Семья Мойера состояла из его тещи и семилетней дочери Кати. Теща Мойера, Екатерина Афанасьевна Протасова, урожденная Бунина, сестра поэта Жуковского, заинтересованная, вероятно, молодостью и неопытностью Пирогова, взяла его под свое покровительство. В доме Мойера Пирогов познакомился с Жуковским. Благодаря заступничеству Екатерины Афанасьевны ему счастливо обошлась история с Перевощиковым. Дело в том, что Перевощиков считал своею обязанностью посещать студентов в разное время и внезапно. В один из таких визитов, когда он беседовал с сожителями Пирогова, последний, не заметив визитера, прошел прямо с улицы в свою комнату в шапке. Объяснив это неуважением к начальству, Перевощиков послал в конце семестра в Петербург донесение, весьма неблагоприятное для будущего профессора. Последствия могли быть удручающими, однако Мойеру удалось оправдать своего ученика.
Эта история еще теснее сблизила Пирогова с семьей Мойера. Екатерина Афанасьевна пригласила молодого человека постоянно обедать у них, а перед переездом на квартиру в клинику он прожил в доме Мойера даже несколько месяцев.
В клинике Пирогов прожил четыре года до самого отъезда за границу в одной комнате с другим профессорским студентом, Ф. И. Иноземцевым. Резкая разница во всем складе характера, а также значительная разница лет исключали всякую возможность сближения между двумя молодыми людьми. Прожив столько лет вместе, они остались совершенно чуждыми друг другу. Впоследствии Иноземцев занял обещанную Пирогову кафедру хирургии в Московском университете.
Дерптская жизнь Пирогова сложилась очень скромно. Весь погрузившись в занятия анатомией и хирургией, молодой ученый немногие свободные часы проводил преимущественно у Мойеров.
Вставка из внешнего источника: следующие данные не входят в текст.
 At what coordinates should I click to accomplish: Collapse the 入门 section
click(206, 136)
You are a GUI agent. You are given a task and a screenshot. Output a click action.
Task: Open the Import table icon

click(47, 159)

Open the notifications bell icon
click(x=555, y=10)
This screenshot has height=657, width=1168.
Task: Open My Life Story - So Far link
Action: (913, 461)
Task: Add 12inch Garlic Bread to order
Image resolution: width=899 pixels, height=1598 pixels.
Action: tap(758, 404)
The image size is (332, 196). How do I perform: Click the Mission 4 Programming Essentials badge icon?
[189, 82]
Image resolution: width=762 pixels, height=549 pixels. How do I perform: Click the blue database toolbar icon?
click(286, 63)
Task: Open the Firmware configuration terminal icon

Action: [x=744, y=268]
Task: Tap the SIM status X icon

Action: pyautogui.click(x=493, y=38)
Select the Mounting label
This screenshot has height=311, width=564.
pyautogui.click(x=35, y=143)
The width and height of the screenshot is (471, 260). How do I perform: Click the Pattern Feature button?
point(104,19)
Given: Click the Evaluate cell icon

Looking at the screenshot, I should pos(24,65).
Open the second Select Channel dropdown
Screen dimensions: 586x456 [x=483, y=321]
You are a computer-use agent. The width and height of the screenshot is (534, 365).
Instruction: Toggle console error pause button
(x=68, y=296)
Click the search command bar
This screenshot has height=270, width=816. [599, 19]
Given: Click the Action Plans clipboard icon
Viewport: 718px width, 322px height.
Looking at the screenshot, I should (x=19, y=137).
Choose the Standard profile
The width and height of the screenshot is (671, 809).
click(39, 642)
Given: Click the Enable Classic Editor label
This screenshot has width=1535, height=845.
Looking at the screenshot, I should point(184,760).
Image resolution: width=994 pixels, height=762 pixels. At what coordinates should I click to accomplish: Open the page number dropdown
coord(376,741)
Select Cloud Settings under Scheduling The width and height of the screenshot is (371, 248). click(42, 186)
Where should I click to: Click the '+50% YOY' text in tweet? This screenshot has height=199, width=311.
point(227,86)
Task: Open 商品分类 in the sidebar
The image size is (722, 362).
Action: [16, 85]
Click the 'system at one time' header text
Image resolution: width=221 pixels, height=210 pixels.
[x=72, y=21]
Научный багаж, который привез Пирогов из Москвы в Дерпт, был довольно легковесен. Но взамен того он привез с собой страстное желание учиться и неодолимую жажду знания. Во время московского студенчества Пирогов занимался больше всего анатомией, интерес к которой в нем возбудил талантливый и глубоко образованный преподаватель ее в Московском университете Лодер. Приехав в Дерпт, Пирогов, никогда раньше не занимавшийся анатомией практически, не сделавший ни одной операции ни на живом, ни даже на трупе, не видевший вовсе операций на трупе, с жаром принялся прежде всего за препарирование и за операции на трупе. То обстоятельство, что Пирогова в первое время тянуло более к секционному, нежели к операционному столу, указывает на то, что он, по выражению Гиртля, считал путь к кафедре хирургии лежащим через анатомический театр, а не через заднее крыльцо министерских квартир. Не имея ни малейшего представления об экспериментальных научных занятиях, Пирогов с увлечением стал экспериментировать, стараясь решать вопросы клинической хирургии путем опытов над животными. Он желал, таким образом, прежде, нежели подвергнуть живого человека оперативному вмешательству, уяснить себе, как переносит подобное вмешательство организм животного. Он не смотрел на больного как на chair de bistouri,[1] благодаря которому можно легко приобрести себе громкое имя. Такая постановка занятий указывала на глубоко научное направление 18-летнего юноши, на его стремление всесторонне и вполне освоиться с вопросом прежде, чем применять свои знания у постели больного.